As the state continues its rollout of the COVID-19 vaccine, Illinois’ top doctor rolled up her sleeve Tuesday to receive her first dose of the Pfizer vaccine.
Illinois Department of Public Health Director Dr. Ngozi Ezike says she has studied everything she can about COVID-19 and was excited to be vaccinated.
“Most people survive this illness but some don’t,” she said. “I don’t want to gamble with my life and I don’t want anyone else to gamble with theirs.”
Ezike said she’s also getting vaccinated for her family.
“I am taking this vaccine for my husband who gave me the scare of my life when he collapsed at the dinner table in front of me and our children in May. After being rushed to the hospital and learning of his diagnosis, it became intensely personal to never forget that this virus preys on people with pre-existing medical conditions,” she said. “I am getting vaccinated for my children who have struggled like many of us.”
Her husband’s condition was not disclosed, but Ezike says it puts him in a higher risk category should he contract the virus.
As of Monday night, 353,791 vaccinations have been administered, including 41,075 in long-term care facilities, according to IDPH data. Of the state’s more than 12 million residents, less than 1% — 72,458 — have been fully vaccinated, according to state data.
Currently, the vaccine is only available to health care workers as well as staff and residents of long-term care facilities. While the state could soon expand its rollout to include residents ages 65 and older, it will be months before it is widely available.
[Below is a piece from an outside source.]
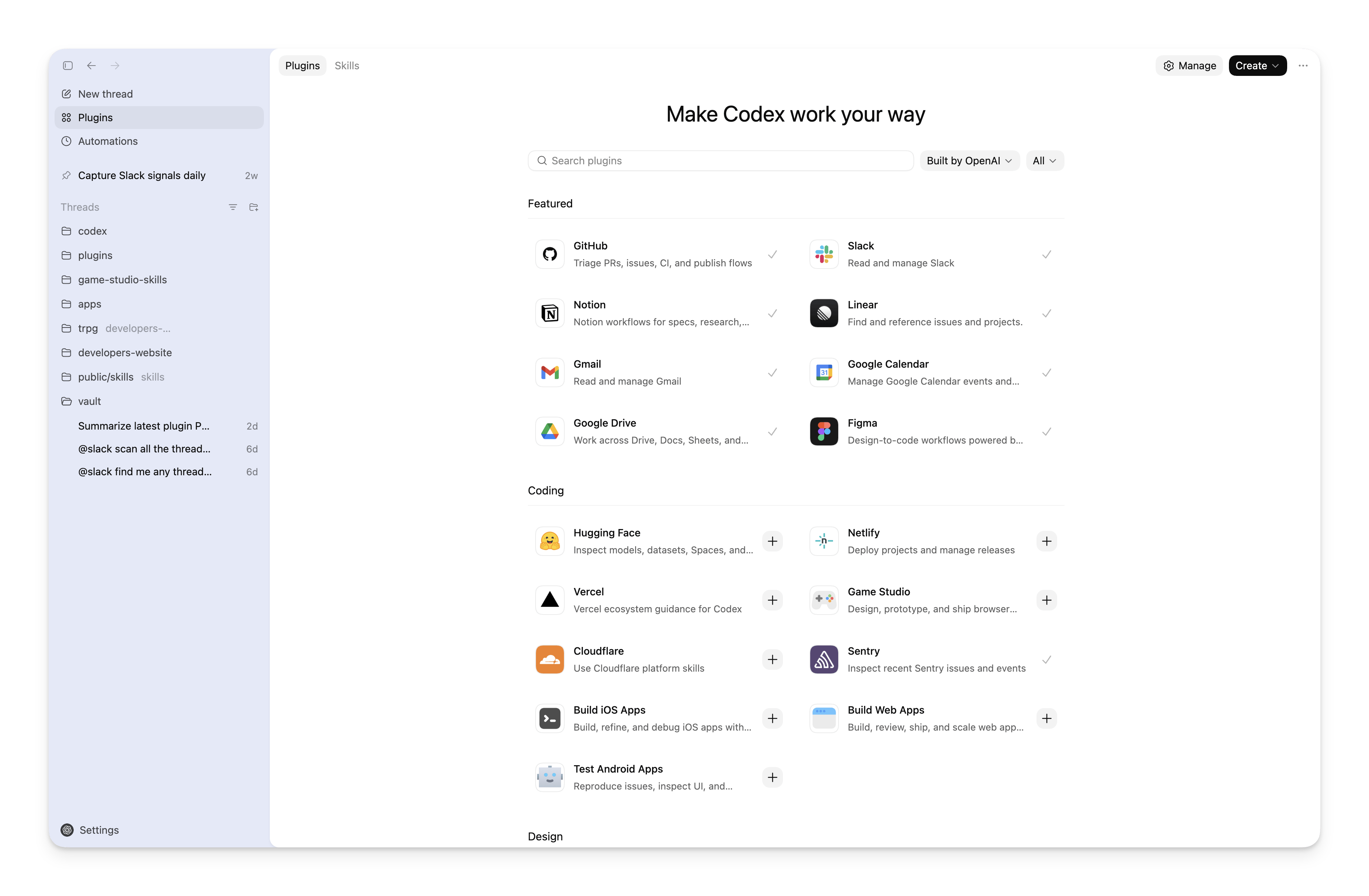Click the threads filter icon

click(x=233, y=207)
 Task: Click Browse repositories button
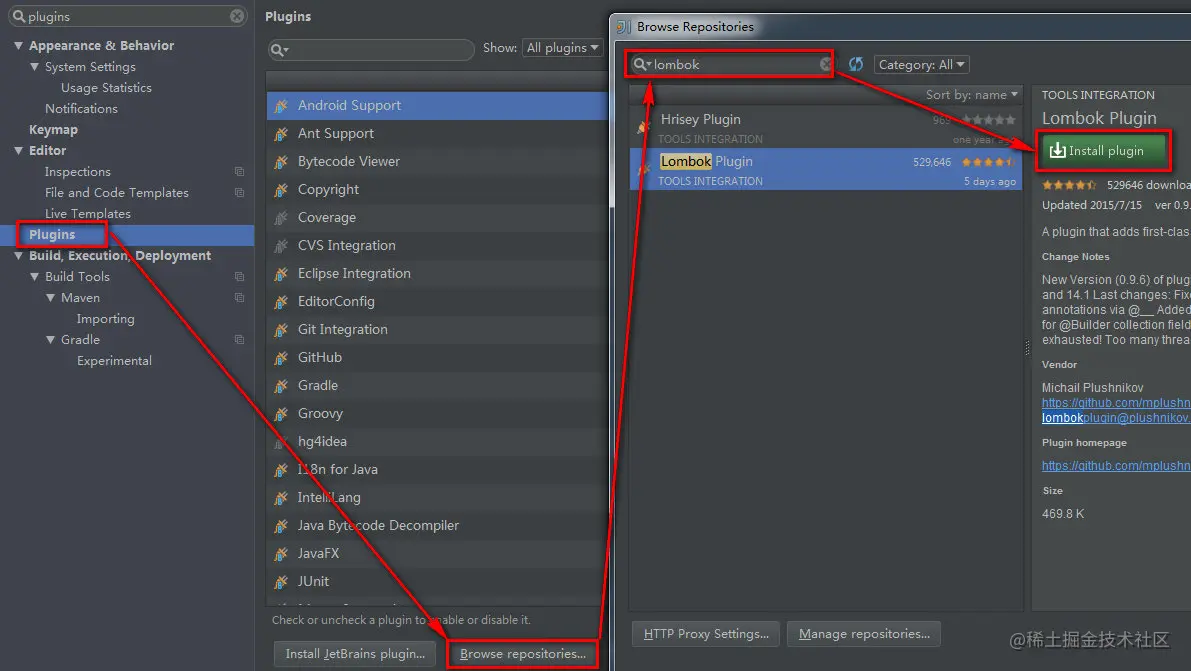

Ezike says she can’t wait for the vaccine to become available to everyone and that it is “going to give us our normal lives back.”
“We have a race against the clock because people are dying every single day,” she said, acknowledging the concern over a new variant of the virus that is already “potentially here” in Illinois.
IDPH reported 6,642 new confirmed and probable cases of COVID-19 on Tuesday and 117 additional deaths. Since the first infection was reported in Illinois nearly a year ago, there have been 1,040,168 cases and 17,743 deaths across the state.
As of Monday night, 3,553 people were hospitalized with COVID-19, and of those, 757 patients were in the ICU and 409 patients were on ventilators, according to state health officials.
Ezike acknowledged the decision to be vaccinated is “intensely personal” and that some people will never choose to do so, but she believes more people will opt in as the number of first and second doses administered rises.
“I hope that will move the needle – pun intended. We will continue to put that education out. I want you to continue asking questions,” she said, adding IDPH and local public health departments are hosting town halls about the vaccine. “Hopefully after you get the facts, you will get the vax,” she said.
The preliminary seven-day statewide positivity for cases is 7.5%, — down from 8.5% a week ago, according to IDPH data.
The preliminary seven-day statewide test positivity is 8.6%, according to state health officials. That number is higher in both suburban Cook County (9.8%) and Chicago (10.1%), according to IDPH regional data.